Merge branch 'main' into main

xiaolil1 · web-flow · commit 7d7c74cd05cd · 2025-09-10T10:34:45.000+08:00
diff --git a/.github/workflows/tests.yml b/.github/workflows/tests.yml
@@ -355,7 +355,7 @@ jobs:
             pypi_index: "https://download.pytorch.org/whl/cu128"
           - cuda_version: "12.9.1"
             torch_version: "2.8.0"
-            pypi_index: "https://download.pytorch.org/whl/test/cu129"
+            pypi_index: "https://download.pytorch.org/whl/cu129"
 
 
           # Linux L40S runners
diff --git a/bitsandbytes/nn/parametrize.py b/bitsandbytes/nn/parametrize.py
@@ -0,0 +1,192 @@
+from functools import partial
+from typing import Any, Literal, Optional
+
+import torch
+import torch.nn as nn
+import torch.nn.utils.parametrize as P
+
+from .. import functional as F
+
+
+class Bnb4bitParametrization(nn.Module):
+    """
+    A parametrization module that handles dequantization of a 4-bit quantized parameter.
+
+    The parameter data is expected to be already quantized when this parametrization is applied.
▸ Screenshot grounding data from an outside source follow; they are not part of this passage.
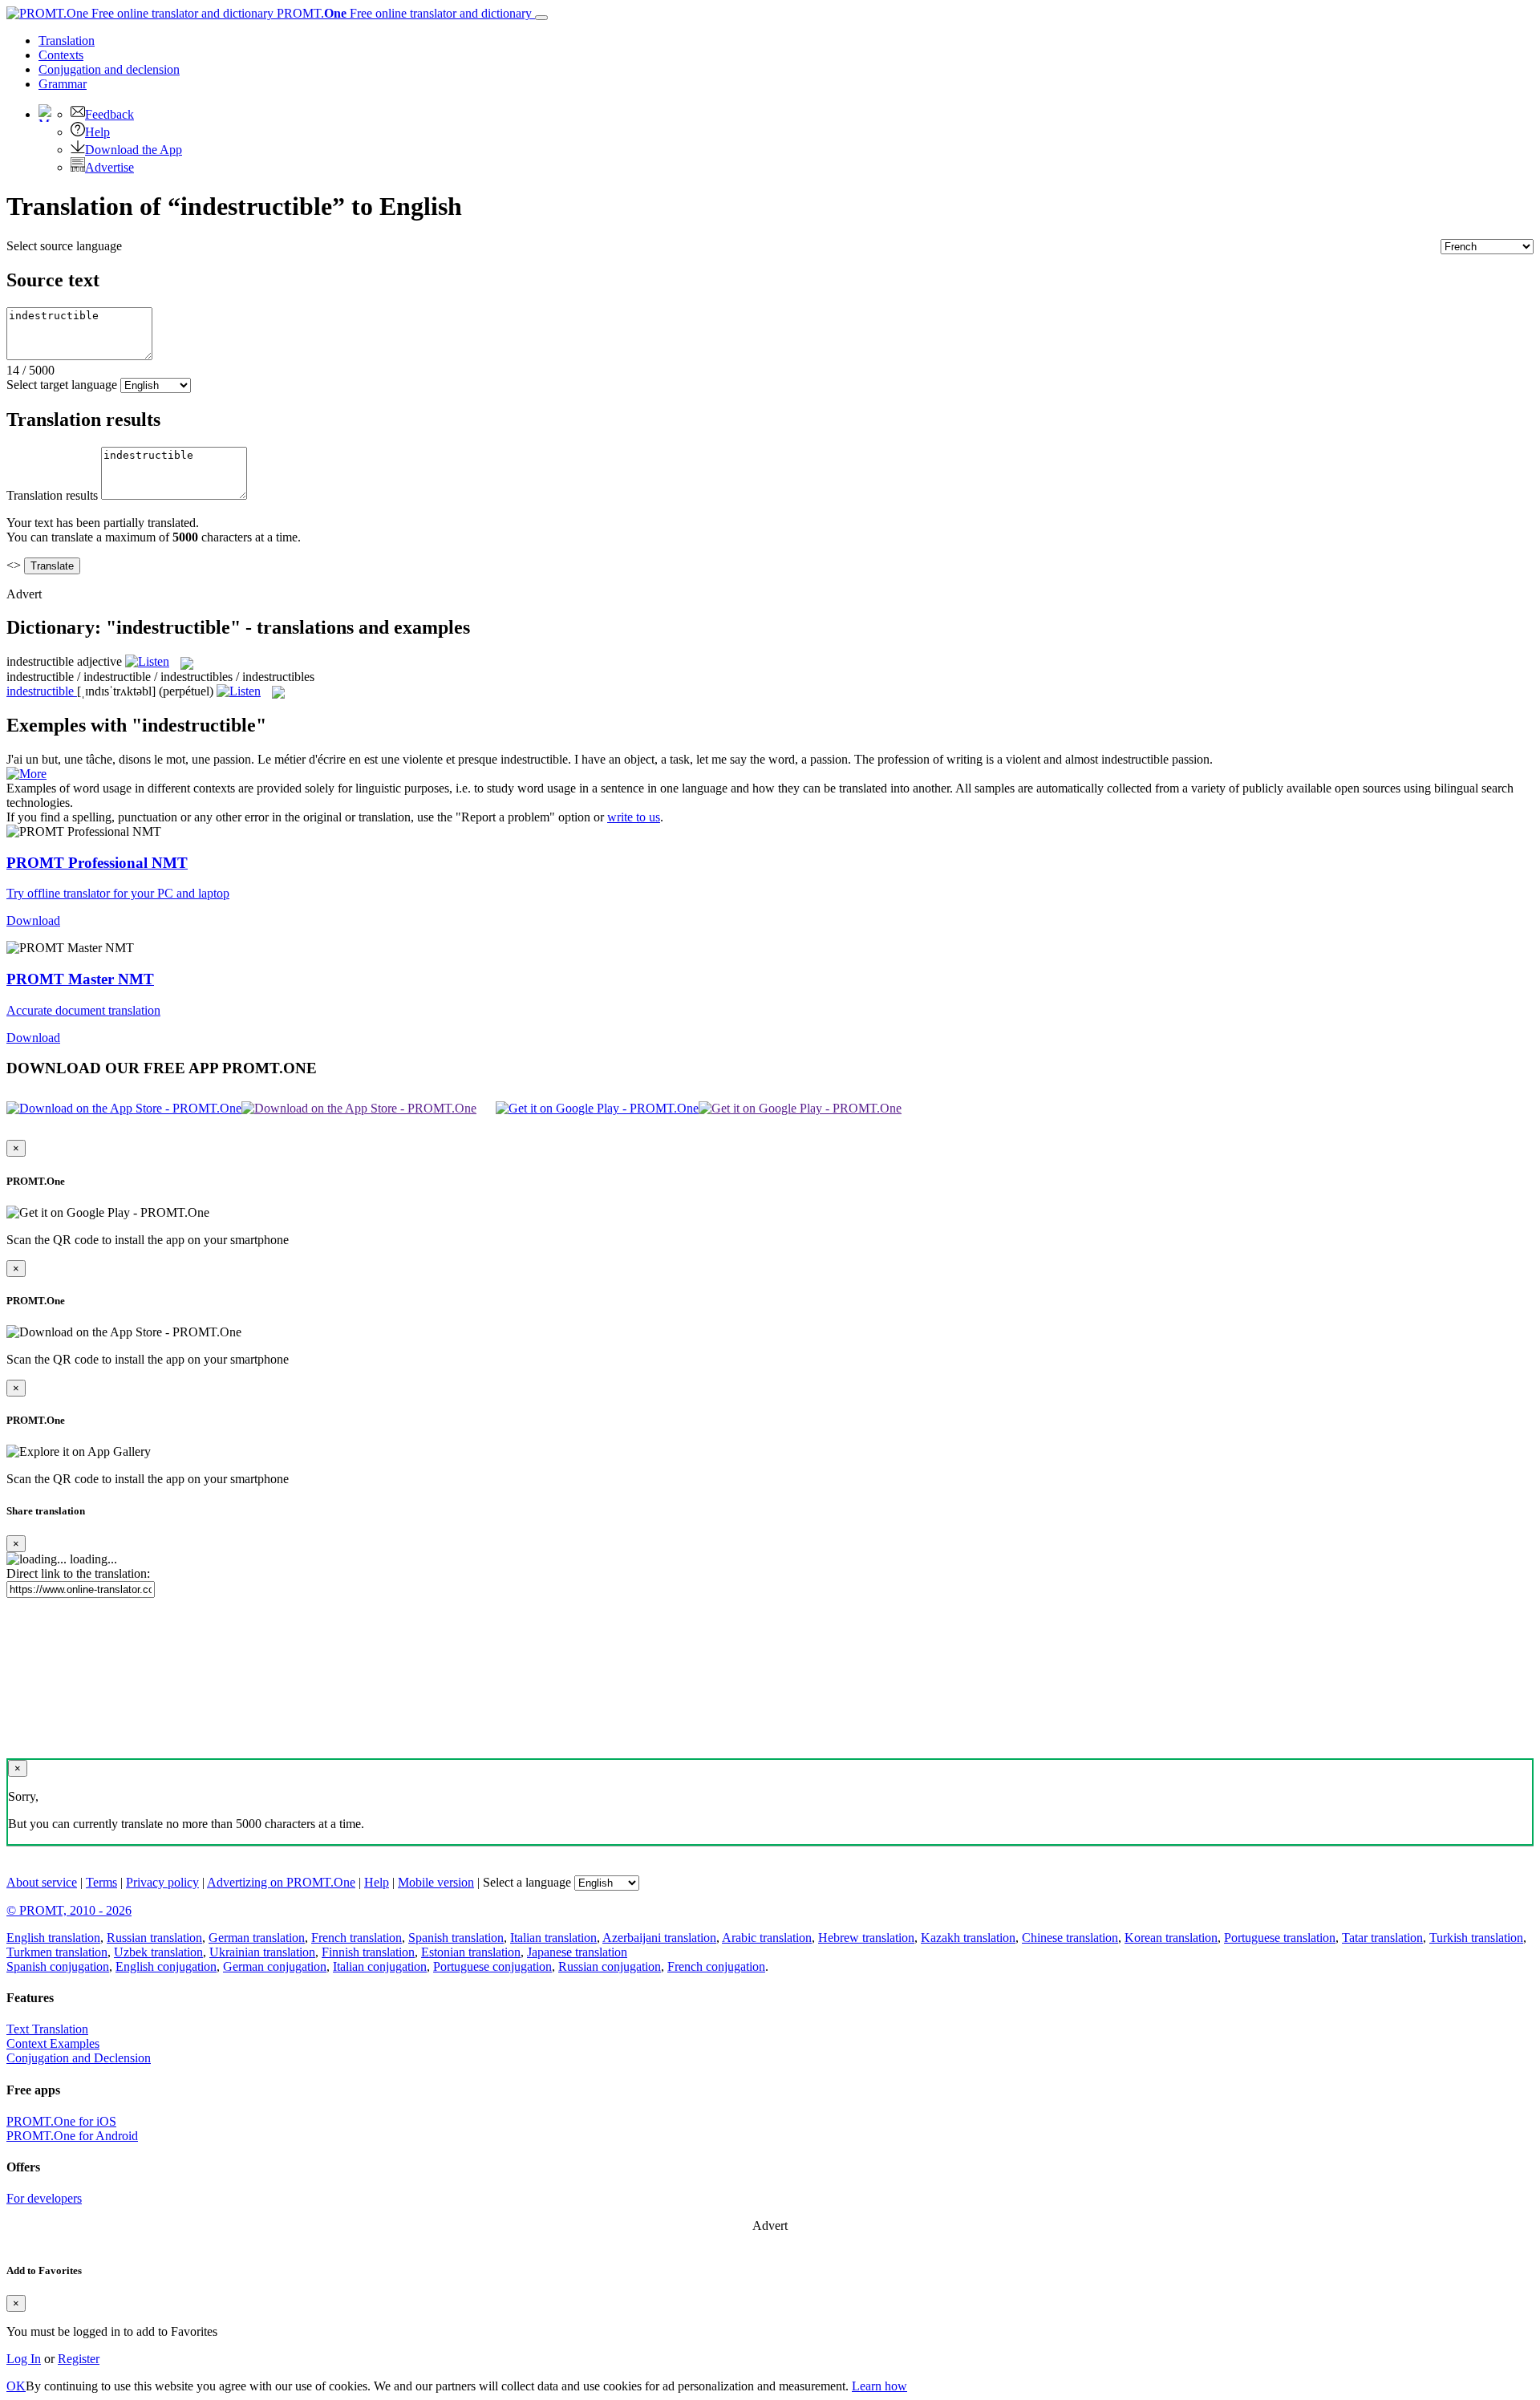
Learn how (879, 2386)
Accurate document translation (83, 1010)
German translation (257, 1937)
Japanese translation (577, 1952)
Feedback (109, 114)
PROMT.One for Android (72, 2136)
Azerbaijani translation (659, 1937)
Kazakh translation (968, 1937)
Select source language (64, 246)
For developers (44, 2198)
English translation (53, 1937)
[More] (26, 773)
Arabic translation (767, 1937)
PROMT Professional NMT (97, 862)
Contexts (60, 55)
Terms (101, 1882)
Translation (66, 40)
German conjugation (274, 1966)
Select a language (527, 1882)
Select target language (61, 384)
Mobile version (436, 1882)
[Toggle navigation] (541, 17)
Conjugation (109, 69)
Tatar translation (1382, 1937)
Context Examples (52, 2043)
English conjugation (166, 1966)
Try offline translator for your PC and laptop (117, 893)
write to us (633, 817)
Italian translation (553, 1937)
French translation (356, 1937)
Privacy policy (162, 1882)
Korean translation (1171, 1937)
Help (97, 132)
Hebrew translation (866, 1937)
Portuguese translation (1279, 1937)
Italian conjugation (380, 1966)
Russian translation (154, 1937)
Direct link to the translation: (78, 1573)
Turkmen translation (56, 1952)
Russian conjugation (609, 1966)
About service (41, 1882)
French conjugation (716, 1966)
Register (78, 2359)
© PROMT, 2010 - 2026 (69, 1910)
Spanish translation (456, 1937)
+    This module will dequantize the parameter data to its original floating-point representation
+    when the forward method is called (i.e. when the parameter is accessed).
+
+    Args:
+        quant_state (`F.QuantState`):
+            The quantization state containing the necessary information for dequantization.
+    """
+
+    def __init__(self, quant_state: F.QuantState):
+        super().__init__()
+        self.quant_state = quant_state
+
+    @torch.no_grad()
+    def forward(self, quantized_param: torch.Tensor) -> torch.Tensor:
+        """
+        Forward pass to dequantize the parameter.
+
+        Args:
+            quantized_param (`torch.Tensor`): The quantized parameter tensor (from .original)
+
+        Returns:
+            `torch.Tensor`: The dequantized parameter tensor in the original shape and dtype.
+        """
+        return F.dequantize_4bit(quantized_param, self.quant_state)
+
+
+def replace_parameter_4bit_prequantized(
+    module: nn.Module, param_name: str, qs_dict: dict[str, Any], device: torch.device
+):
+    if not hasattr(module, param_name):
+        raise AttributeError(f"Module does not have parameter '{param_name}'")
+
+    original_param = getattr(module, param_name)
+
+    if not isinstance(original_param, nn.Parameter):
+        raise TypeError(f"Parameter '{param_name}' is not an instance of nn.Parameter")
+
+    quant_state = F.QuantState.from_dict(qs_dict, device=device)
+
+    # Apply a parametrization to the module to handle dequantization.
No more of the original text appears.